* [Task requirements]
**a)** According to the excerpt on workflow recovery tradeoffs, what is the typical per-step overhead of checkpoints with Temporal-backed workflows or LangGraph Platform's checkpoint store?
**b)** Write the next section of the excerpt on workflow recovery tradeoffs, following its last paragraph.

* [Page excerpt]
━━━━

Implementation cost vs. incident cost

Every side-effecting step requires a corresponding compensation handler and idempotency contract. This doubles the surface area of task design. The alternative — debugging partial failures forensically in production without checkpoints — is consistently more expensive, especially once real customer data or money is involved.

True rollback vs. damage containment

Not every operation is genuinely reversible. A sent email, a published webhook, or a captured payment cannot be perfectly undone. Design compensation handlers that document exactly which operations are containable (cancel subscription), which require human follow-up (refund request submitted), and which are permanently irrecoverable. Explicitly categorizing these at design time prevents operators from discovering the distinction during an incident.

Checkpoint overhead vs. recovery resolution time

Writing durable checkpoints before and after every step adds latency and storage cost. With Temporal-backed workflows or LangGraph Platform's checkpoint store, this overhead is typically sub-10ms per step but compounds in high-frequency tool call chains. The correct tradeoff depends on how long manual recovery takes without checkpoints — for most production workflows it is not a close call.

━━━━

* [Data to examine]
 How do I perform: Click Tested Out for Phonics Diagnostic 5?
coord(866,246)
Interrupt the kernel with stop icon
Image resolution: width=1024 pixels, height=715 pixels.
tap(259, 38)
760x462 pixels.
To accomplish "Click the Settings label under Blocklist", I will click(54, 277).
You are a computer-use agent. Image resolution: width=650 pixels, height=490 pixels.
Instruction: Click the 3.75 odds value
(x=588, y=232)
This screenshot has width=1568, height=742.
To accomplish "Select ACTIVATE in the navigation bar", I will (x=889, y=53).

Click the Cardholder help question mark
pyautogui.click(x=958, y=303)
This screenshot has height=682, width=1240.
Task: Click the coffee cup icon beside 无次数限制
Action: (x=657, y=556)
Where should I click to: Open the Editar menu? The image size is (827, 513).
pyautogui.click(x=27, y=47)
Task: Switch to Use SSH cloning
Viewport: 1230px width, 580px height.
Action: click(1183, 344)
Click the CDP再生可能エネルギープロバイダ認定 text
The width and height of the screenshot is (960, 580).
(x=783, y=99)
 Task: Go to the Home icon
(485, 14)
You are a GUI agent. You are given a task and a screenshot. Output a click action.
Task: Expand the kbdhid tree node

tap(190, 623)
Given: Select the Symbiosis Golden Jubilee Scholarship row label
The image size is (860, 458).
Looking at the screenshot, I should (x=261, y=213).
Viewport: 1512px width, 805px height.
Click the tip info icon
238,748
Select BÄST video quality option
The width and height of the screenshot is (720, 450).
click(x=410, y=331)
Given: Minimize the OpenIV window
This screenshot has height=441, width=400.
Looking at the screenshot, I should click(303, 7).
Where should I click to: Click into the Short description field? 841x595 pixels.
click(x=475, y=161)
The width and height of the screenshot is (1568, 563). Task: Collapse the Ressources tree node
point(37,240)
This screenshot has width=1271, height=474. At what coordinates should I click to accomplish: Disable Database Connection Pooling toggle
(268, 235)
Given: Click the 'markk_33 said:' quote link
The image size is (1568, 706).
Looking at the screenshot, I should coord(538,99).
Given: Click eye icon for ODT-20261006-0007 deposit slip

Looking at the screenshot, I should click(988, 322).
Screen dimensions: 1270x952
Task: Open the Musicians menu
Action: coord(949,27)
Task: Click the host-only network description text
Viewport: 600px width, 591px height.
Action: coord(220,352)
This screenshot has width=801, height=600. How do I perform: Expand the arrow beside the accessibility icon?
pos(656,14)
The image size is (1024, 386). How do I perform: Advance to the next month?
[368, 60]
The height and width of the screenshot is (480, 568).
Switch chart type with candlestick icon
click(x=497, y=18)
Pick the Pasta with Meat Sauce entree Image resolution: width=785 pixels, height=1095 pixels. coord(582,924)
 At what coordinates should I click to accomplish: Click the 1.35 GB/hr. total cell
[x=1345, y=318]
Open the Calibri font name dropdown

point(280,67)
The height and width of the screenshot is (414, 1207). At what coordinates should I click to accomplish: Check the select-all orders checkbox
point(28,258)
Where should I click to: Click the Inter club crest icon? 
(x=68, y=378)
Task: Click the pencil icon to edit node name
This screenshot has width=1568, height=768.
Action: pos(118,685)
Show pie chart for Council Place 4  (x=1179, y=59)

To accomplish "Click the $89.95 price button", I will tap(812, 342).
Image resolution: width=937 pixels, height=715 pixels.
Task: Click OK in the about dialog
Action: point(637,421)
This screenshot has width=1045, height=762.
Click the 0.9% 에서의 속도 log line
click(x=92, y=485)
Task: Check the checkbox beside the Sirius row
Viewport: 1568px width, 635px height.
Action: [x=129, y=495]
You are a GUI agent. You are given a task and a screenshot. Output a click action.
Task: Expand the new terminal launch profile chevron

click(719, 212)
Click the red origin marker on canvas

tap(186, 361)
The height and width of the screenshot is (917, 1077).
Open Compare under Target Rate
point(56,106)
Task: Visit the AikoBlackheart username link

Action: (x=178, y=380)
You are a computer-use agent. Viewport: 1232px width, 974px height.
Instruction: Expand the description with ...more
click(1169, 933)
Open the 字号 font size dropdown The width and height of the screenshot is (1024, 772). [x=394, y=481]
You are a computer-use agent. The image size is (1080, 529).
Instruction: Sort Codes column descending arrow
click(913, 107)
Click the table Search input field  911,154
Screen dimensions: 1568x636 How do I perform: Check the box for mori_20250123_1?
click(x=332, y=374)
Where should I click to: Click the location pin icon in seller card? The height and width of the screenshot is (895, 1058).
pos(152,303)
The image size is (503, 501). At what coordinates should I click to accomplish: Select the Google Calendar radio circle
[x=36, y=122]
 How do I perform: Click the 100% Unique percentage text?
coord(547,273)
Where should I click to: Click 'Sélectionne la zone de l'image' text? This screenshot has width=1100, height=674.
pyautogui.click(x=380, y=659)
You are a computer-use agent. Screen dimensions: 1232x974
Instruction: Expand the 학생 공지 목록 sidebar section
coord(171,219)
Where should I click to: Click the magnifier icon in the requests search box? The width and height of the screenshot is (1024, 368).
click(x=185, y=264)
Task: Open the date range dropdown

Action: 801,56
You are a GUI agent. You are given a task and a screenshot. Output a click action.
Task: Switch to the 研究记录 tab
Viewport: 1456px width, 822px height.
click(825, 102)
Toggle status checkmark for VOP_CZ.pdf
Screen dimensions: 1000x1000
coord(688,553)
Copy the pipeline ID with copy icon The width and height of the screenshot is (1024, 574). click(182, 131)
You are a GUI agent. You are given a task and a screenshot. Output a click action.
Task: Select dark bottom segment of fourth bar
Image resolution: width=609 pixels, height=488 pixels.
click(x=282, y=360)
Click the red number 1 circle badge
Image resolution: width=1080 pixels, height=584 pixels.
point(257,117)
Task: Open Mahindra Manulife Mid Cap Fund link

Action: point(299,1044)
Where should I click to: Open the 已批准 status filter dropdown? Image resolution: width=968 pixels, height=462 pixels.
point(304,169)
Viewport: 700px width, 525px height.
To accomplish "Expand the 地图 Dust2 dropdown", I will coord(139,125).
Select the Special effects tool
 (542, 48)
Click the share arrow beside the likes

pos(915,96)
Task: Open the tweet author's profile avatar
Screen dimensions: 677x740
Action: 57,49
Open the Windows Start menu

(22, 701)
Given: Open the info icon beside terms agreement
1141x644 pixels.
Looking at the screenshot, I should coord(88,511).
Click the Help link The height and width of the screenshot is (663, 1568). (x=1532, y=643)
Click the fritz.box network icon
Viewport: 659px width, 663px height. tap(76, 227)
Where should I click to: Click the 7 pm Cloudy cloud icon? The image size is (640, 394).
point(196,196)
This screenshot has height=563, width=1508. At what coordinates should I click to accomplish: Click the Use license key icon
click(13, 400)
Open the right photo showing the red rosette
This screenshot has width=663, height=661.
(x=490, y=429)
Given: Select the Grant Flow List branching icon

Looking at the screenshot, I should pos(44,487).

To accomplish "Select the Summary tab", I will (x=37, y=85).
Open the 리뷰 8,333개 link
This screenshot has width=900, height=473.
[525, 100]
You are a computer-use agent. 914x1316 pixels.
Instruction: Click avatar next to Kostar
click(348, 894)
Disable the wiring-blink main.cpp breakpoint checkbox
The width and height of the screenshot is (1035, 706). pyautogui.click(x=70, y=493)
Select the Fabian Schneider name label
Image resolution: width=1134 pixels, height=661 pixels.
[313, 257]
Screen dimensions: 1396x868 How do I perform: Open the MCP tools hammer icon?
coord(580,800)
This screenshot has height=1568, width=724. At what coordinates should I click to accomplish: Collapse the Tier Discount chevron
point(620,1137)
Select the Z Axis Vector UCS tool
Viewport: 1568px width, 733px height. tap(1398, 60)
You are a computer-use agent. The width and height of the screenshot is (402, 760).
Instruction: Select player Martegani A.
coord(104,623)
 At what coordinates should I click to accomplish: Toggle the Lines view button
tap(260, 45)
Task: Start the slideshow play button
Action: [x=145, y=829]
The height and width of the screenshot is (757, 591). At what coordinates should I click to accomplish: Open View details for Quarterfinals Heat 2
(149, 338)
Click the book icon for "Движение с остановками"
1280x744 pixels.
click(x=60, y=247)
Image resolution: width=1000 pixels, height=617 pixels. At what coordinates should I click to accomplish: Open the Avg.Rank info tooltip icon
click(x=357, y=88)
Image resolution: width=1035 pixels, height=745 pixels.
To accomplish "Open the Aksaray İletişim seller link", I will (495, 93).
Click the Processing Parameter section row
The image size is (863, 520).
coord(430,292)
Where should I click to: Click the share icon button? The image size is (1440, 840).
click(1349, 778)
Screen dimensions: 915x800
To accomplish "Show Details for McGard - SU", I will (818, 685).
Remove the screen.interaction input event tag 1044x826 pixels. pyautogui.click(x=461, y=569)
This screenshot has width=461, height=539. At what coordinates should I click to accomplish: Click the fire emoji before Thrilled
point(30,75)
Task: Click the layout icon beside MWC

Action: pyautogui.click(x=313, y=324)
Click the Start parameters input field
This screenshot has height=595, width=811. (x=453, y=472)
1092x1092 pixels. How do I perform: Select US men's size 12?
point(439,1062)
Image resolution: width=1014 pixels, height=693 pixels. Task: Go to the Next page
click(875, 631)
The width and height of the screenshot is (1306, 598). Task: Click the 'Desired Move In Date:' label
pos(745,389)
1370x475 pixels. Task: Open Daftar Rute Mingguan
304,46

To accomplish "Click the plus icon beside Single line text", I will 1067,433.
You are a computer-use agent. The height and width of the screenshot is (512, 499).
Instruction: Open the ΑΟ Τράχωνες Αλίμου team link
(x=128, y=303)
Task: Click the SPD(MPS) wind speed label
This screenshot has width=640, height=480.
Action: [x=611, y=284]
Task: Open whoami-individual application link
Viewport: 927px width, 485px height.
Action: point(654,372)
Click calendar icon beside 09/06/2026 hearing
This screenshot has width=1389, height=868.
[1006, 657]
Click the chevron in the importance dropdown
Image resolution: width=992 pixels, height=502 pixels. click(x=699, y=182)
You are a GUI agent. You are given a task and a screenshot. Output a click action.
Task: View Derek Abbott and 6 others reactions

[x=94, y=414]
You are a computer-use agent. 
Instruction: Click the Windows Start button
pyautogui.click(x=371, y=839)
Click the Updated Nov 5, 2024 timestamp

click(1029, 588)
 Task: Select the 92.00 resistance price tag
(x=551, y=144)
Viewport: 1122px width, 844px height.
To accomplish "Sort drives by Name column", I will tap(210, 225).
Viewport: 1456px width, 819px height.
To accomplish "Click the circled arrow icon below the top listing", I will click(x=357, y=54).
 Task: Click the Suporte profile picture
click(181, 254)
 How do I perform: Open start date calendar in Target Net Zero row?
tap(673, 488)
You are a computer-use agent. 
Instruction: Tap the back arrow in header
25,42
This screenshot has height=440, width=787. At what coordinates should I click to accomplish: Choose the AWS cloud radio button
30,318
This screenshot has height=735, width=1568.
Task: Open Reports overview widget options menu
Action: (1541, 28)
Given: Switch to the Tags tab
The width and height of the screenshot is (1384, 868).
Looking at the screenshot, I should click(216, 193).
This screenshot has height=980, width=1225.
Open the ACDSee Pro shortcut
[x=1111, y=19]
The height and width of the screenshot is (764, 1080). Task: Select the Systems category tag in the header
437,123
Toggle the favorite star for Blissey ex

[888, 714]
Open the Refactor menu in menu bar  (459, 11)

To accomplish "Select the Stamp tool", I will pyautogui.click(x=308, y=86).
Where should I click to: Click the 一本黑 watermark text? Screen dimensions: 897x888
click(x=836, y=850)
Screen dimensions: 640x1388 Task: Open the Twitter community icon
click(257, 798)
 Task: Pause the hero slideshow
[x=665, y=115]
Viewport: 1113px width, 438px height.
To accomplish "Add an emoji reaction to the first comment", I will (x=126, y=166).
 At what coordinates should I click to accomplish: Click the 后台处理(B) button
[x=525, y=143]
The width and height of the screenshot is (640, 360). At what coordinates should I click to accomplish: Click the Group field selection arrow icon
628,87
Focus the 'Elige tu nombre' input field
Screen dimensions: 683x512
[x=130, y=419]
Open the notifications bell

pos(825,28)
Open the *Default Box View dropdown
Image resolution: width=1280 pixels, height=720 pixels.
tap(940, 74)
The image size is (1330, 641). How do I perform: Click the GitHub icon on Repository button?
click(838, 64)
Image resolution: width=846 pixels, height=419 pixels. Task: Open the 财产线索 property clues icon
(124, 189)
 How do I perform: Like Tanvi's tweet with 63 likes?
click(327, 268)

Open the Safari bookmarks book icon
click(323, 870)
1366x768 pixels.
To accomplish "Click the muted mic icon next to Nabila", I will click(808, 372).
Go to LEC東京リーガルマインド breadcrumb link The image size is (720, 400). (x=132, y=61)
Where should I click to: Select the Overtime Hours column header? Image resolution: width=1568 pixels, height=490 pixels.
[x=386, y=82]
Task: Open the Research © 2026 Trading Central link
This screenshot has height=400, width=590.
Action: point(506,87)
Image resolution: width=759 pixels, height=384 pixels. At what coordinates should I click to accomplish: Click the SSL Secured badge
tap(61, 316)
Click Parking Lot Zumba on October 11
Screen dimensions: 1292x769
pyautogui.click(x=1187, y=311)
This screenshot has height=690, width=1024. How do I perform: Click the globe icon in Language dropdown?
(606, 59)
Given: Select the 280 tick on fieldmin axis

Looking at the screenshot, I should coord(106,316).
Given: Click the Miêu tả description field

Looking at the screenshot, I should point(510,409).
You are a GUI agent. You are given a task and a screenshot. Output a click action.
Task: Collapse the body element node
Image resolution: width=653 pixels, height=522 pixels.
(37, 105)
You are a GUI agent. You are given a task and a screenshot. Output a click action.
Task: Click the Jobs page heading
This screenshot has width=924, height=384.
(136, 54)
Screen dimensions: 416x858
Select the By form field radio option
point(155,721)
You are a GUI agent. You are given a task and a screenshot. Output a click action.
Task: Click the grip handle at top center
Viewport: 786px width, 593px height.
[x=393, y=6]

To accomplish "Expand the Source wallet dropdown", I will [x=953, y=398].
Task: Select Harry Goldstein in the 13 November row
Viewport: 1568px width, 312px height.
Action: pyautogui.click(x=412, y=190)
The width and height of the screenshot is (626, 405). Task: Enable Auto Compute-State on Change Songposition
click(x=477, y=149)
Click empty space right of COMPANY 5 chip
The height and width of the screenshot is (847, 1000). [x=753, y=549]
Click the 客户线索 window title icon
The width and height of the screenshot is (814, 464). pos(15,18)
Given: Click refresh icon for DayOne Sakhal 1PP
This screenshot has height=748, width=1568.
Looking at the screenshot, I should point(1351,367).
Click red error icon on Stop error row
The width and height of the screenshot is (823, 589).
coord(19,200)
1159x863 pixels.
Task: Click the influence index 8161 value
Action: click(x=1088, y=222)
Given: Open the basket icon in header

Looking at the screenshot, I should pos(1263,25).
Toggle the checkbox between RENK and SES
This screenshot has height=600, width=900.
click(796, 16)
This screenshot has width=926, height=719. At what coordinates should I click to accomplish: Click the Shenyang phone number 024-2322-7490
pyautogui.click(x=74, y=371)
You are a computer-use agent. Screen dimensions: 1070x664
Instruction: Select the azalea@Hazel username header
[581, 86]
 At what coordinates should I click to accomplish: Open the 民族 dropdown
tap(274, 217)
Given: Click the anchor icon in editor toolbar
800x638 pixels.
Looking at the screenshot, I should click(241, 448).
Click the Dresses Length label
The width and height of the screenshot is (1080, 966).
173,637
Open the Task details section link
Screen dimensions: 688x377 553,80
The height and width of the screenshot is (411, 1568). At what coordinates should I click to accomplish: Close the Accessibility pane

━━━━

* [Expected results]
**a)** Typically sub-10ms per step.

**b)**
Subagent compensation ownership

When LangGraph Deep Agents or Claude Code 2.1 spawn context-isolated subagents, each subagent may complete side effects the parent agent is not aware of. The parent's compensation logic cannot roll back subagent actions it never observed. Subagent tasks must register their side effects and compensation handlers with the parent saga coordinator before execution, not after failure.

Failure Modes

  • A compensation handler is missing for a side effect that matters, discovered only during a production incident rather than at design time.
  • The failure classifier retries a semantic failure (the downstream system correctly rejected the action) instead of triggering compensation, amplifying the damage with repeated invalid calls.
  • Compensation handlers themselves modify shared state without idempotency guards, causing double-compensation when the handler is retried after a transient failure.
  • Subagent-spawned side effects complete successfully but are never registered with the parent saga coordinator, leaving orphaned external state with no compensation path.
  • The audit trail records the compensation decision but not the downstream compensation execution outcome, making compliance reconstruction and incident post-mortems incomplete.

Implementation Notes

  • In LangGraph, implement the saga coordinator as a dedicated graph node that reads the checkpointed state store and dispatches compensation subgraphs in reverse order. Use `interrupt_before` on the compensation dispatcher node when operator confirmation is required before running irreversible containment actions.
  • In Temporal workflows, model compensation as a dedicated Saga activity sequence invoked in the Workflow's catch block. Temporal's Workflow History provides durable checkpoint semantics automatically — your responsibility is registering compensation activities in the correct reverse order before any forward activity executes.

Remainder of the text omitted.